And with struggle comes friends that won't leave me alone to stew in it.  They will go to the grocery store, the bakery, the craft store, and they will drive an hour to bring me their love and gifts, to spend the night with me.  Even though i'm shitty.  Even though i can't seem to leave my house for fear of crying in public.

I hate this.

But i love them.

And i can't take my besties phone calls.  I haven't all week.  Because she doesn't get it.  She doesn't understand how deeply rejected and hurt i can feel over a man I could barely stand, but somehow fell for.  She doesn't know about the back and forth, because she would judge.  The first time i told her i had to tell her it was my choice and while i understood her concern, i didn't want to hear it.

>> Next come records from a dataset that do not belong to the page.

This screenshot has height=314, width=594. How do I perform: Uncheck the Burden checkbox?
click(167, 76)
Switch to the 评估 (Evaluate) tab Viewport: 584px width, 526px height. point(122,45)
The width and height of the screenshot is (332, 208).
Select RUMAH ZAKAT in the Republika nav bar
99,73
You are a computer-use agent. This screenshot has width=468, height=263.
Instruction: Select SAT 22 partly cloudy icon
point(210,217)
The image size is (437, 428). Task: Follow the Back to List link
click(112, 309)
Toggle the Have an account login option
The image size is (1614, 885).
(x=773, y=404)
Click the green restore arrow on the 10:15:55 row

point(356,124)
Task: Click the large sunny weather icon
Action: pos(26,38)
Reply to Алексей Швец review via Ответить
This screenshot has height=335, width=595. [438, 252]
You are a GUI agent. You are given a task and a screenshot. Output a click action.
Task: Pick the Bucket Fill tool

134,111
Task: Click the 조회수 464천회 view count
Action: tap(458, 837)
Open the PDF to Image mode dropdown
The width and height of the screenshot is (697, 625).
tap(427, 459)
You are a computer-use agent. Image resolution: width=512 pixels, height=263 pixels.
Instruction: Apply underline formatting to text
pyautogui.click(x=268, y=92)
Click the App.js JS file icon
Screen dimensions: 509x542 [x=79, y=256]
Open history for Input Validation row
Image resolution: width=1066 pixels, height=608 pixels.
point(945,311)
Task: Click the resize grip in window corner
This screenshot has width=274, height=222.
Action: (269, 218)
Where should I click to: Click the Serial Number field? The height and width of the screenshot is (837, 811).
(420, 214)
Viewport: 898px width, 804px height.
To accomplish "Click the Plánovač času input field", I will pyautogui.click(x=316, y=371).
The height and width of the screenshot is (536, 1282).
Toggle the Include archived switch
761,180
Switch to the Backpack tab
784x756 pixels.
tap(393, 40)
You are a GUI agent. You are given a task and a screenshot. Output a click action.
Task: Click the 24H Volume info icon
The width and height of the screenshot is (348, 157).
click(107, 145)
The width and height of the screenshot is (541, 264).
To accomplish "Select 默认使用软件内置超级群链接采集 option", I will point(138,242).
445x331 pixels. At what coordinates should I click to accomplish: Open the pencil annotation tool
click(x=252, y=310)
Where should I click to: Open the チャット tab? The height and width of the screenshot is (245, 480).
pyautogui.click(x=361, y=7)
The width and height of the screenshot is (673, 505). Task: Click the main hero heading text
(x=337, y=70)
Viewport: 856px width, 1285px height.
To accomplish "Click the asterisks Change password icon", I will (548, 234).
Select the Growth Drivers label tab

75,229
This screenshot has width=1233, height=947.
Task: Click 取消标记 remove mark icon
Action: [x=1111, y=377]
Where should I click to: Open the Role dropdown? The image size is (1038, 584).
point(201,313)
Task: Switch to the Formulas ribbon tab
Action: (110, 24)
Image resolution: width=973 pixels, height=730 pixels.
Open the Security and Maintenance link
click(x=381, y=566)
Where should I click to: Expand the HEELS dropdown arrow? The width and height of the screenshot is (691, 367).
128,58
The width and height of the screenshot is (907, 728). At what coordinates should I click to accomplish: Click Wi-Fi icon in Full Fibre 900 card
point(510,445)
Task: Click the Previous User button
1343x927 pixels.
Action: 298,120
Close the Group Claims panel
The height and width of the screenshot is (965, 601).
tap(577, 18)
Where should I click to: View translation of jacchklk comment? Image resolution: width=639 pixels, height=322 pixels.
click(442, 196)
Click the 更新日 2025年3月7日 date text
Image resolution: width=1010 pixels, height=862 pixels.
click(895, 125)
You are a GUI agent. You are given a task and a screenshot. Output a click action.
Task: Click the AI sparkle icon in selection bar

Jen and Doug know everything.  And they know i will work it out in my time, without yelling at me, without telling me how horrible he is.

Future reference......keep my shit to myself.   We as women look to our friends for support when we are confused, when we question if we are crazy......but some will throw it in your face later and call it concern.

She will call me, but she would never drive a half hour just to come be with me.  I would have to go to her house.  The only time she wants to come to my house is when her husband is working overtime, or HE has plans....then she has time.

But she doesn't see that.

And i'm not telling her.

I can't talk to her about her new house that they have to have absolutely perfect before they find something else to be mad about.

i'm in a shitty place in my head.

Its' okay.  This will pass.  The ugly will go away, and the sad will return and they will take turns until i'm too tired to care.

But my meds don't need to be increased.....instead i should dive head first into past trauma to figure out why I can't seem to find a man who wants me as much as i want him.

Fucking laughable.

And while i'm being ugly let me say out loud what is circling in my head......it's not going to work for  them.  They constantly break up and he treats her like shit.  He says horrible things to her to hurt her on purpose and feels justified.  They break up, then go back, then drag some unsuspecting bystander into their drama just to "find love" again.....fuck them.  Fuck both of them and their toxic bullshit.  

It's not going to work because if it was, it would have.  People who LOVE each other don't treat each other the way they do.......

I'm better to be rid of him.  Leopards don't change their spots and i would be the next victim of his "love"....i'd never be secure or feel loved.

So fuck that noise.  Good luck to them and their toxic cycle of grief/love.  

I have wasted enough time and energy on this unworthy man.  My feelings are better off directed at my own damn self.